Patience wearing thin in U.S.-China trade war

Leaders of American commodity groups such as wheat, soy and corn are lobbying hard that agriculture needs certainty, not more tariffs. Yet, more tariffs were announced.

 

United States ratcheted up tariffs from 10 per cent to 25 per cent on $200B worth of Chinese goods on May 10. China responded on May 13 by announcing five to 25 per cent tariffs on a range of goods effective June 1. According to Reuters newswire service, that list includes frozen vegetables.

 

"We have heard and believed the President when he says he supports farmers, but we'd like the President to hear us and believe what we are saying about the real-life consequences to our farms and families as this trade war drags on," said Davie Stephens, soy grower from Clinton, Kentucky, and American Soybean Association president in a report from Agri-Marketing Magazine’s newsletter. 

 

"Adding to current problems, it took us more than 40 years to develop the China soy market. For most of us in farming, that is two-thirds of our lives.

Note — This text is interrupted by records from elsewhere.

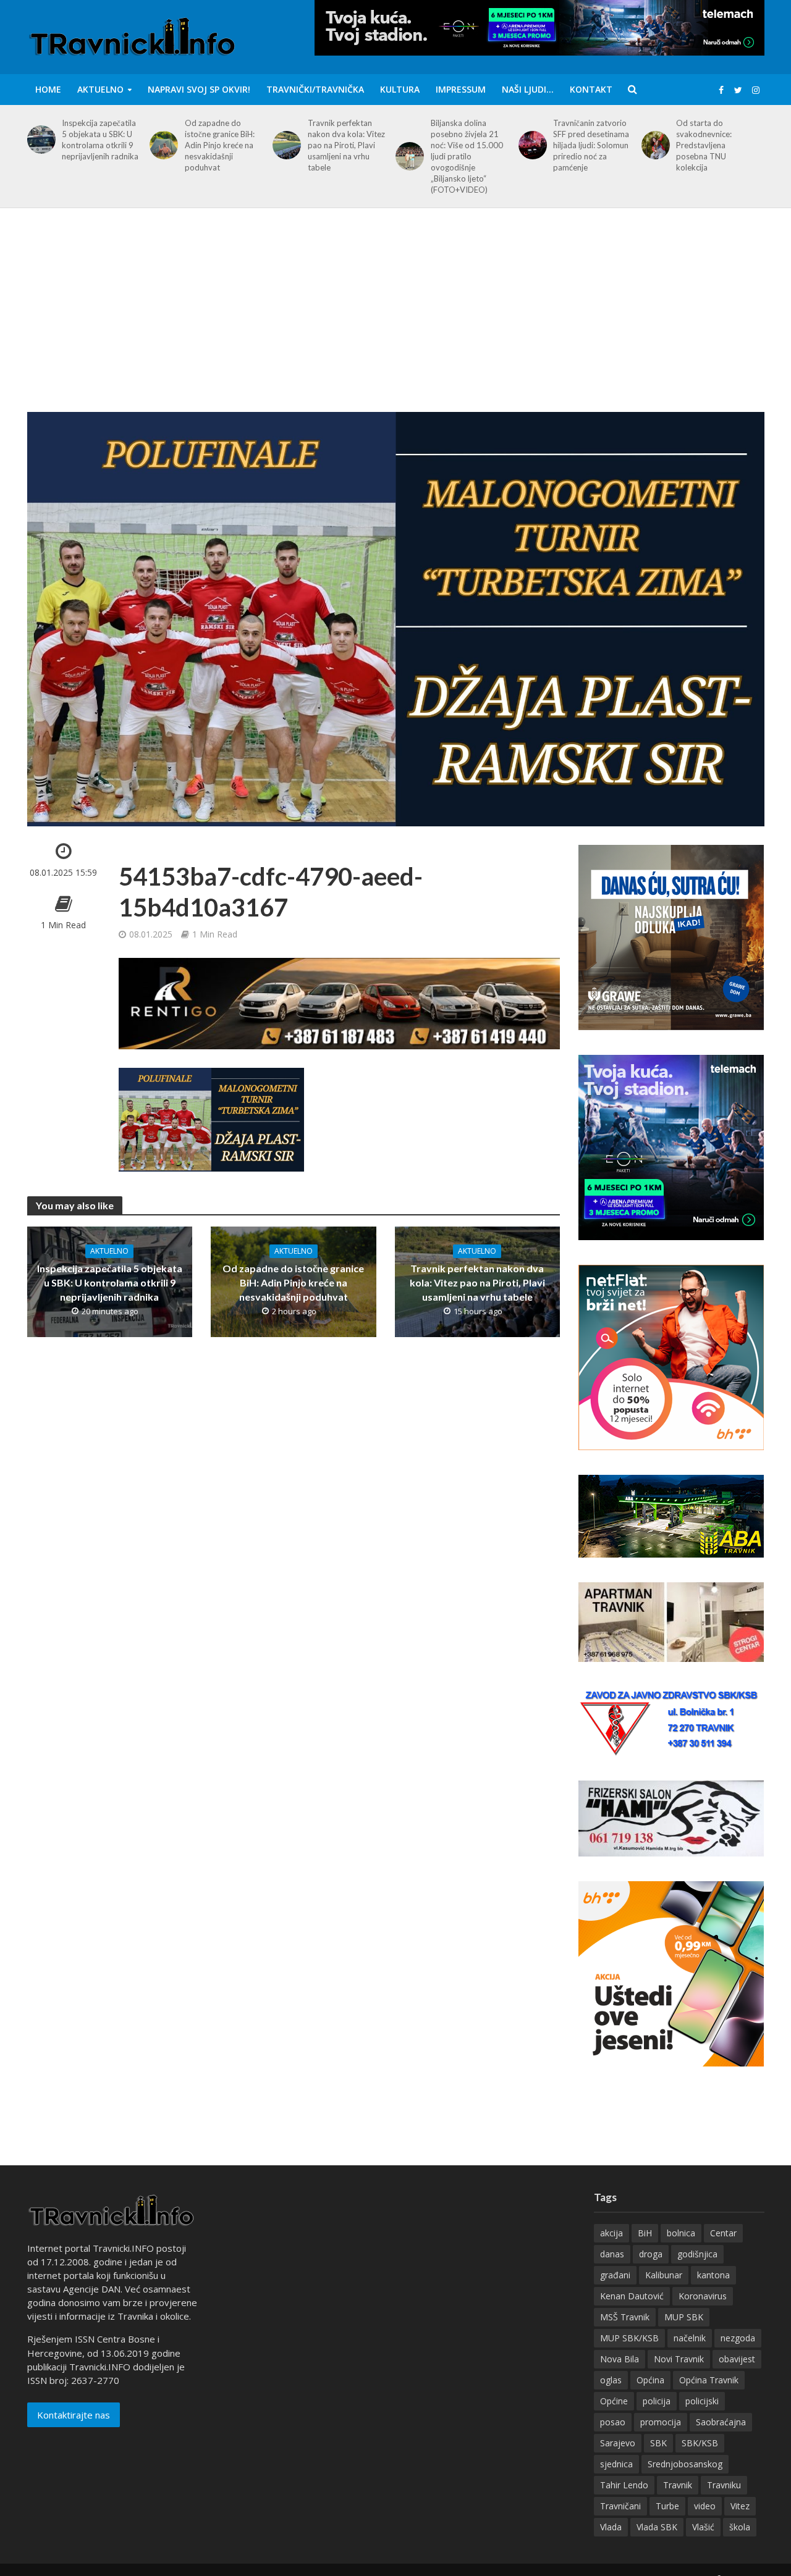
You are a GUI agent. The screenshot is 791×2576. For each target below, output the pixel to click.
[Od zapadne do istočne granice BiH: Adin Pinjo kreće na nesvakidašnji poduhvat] (162, 145)
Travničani (620, 2506)
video (705, 2506)
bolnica (681, 2233)
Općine (614, 2401)
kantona (713, 2275)
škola (739, 2527)
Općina (650, 2380)
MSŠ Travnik (624, 2317)
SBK (658, 2443)
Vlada (611, 2527)
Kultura (400, 89)
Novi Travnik (679, 2359)
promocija (660, 2422)
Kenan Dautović (632, 2296)
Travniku (724, 2485)
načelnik (690, 2338)
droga (650, 2254)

If we don't get this trade deal sorted out and the tariffs rescinded soon, those of us who worked to build this market likely won't see it recover in our lifetime." 

 

American vice-president Mike Pence told Minnesota farmers on May 9 that the White House is considering additional farm aid to compensate for income lost for the trade war with China. This would be a second round after last year’s $18 billion US farm aid.